The Fairview chapter of life was satisfying in so many ways and left its mark on Dad for the rest of his life. Opportunity was knocking, and he answered its call with preparation and persuasive diligence. When heart and soul are wound tightly together, with a dash of good fortune and a heavy dose of adrenalin, the memories made can last beyond the time when you can no longer remember your phone number.
So it was for Dad. Life was simpler then, with daily work around home, baseball in the summer, and basketball in the winter. School was done by Memorial Day, and summer kicked off with swimming at Smith Lake or the gravel pit, for those with no internal thermostats. The last swim was on Labor Day, and then back to school.
In 5th grade, Dad found an old discarded baseball glove with most of the seams gone. He restitched it with string and began practicing, throwing the ball up in the air and running to catch it. Sometimes, he could persuade Josephine to hit ground balls for him to practice.

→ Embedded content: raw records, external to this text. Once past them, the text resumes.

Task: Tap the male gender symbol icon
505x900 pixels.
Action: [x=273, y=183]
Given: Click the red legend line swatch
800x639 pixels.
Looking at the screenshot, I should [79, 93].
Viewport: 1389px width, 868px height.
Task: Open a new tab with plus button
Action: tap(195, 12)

By junior high, Dad was splitting poplar and birch firewood with an axe for heating their home. This added muscular strength to his mental will to prepare. In the fall of 9th grade, Clyde Knepp was moving from shortstop to pitcher, and Coach Johnson was looking to replace him. After hitting grounders to half a dozen contenders, Dad was invited to step in.
In the next few years of baseball, there were quite a few double plays from Dad to Bob Shantz at second, who threw to first. One day over at Harrisville High School, a shallow blooper was hit over third base with bases loaded, and the runners took off. Dad sprinted back in the grass toward the ball, and with a leap at the end, caught the ball on the fly. He turned quickly and threw to Bob at second, who threw it to first, to complete an extremely rare triple play. Here is Dad standing by third base at Harrisville, some seventy plus years later.
One spring day, the Fairview baseball team was down 4-1 against rival Alpena High. Dad came up late in the game with two outs, and hit a ball into deep right center with bases loaded. As he rounded third, and saw that the throw was inadequate, he came home to win the game 5-4.
As he started his senior year, a chance came to go to school at Hesston Academy in Kansas. His school day ended around 3:30 and he started using his time to practice basketball, including the revolutionary one hand push shot. The money ran out at the end of the semester, and Dad returned to Fairview. He managed to find his place once again on the basketball team, thanks in part to an encouragement from Coach Armitage.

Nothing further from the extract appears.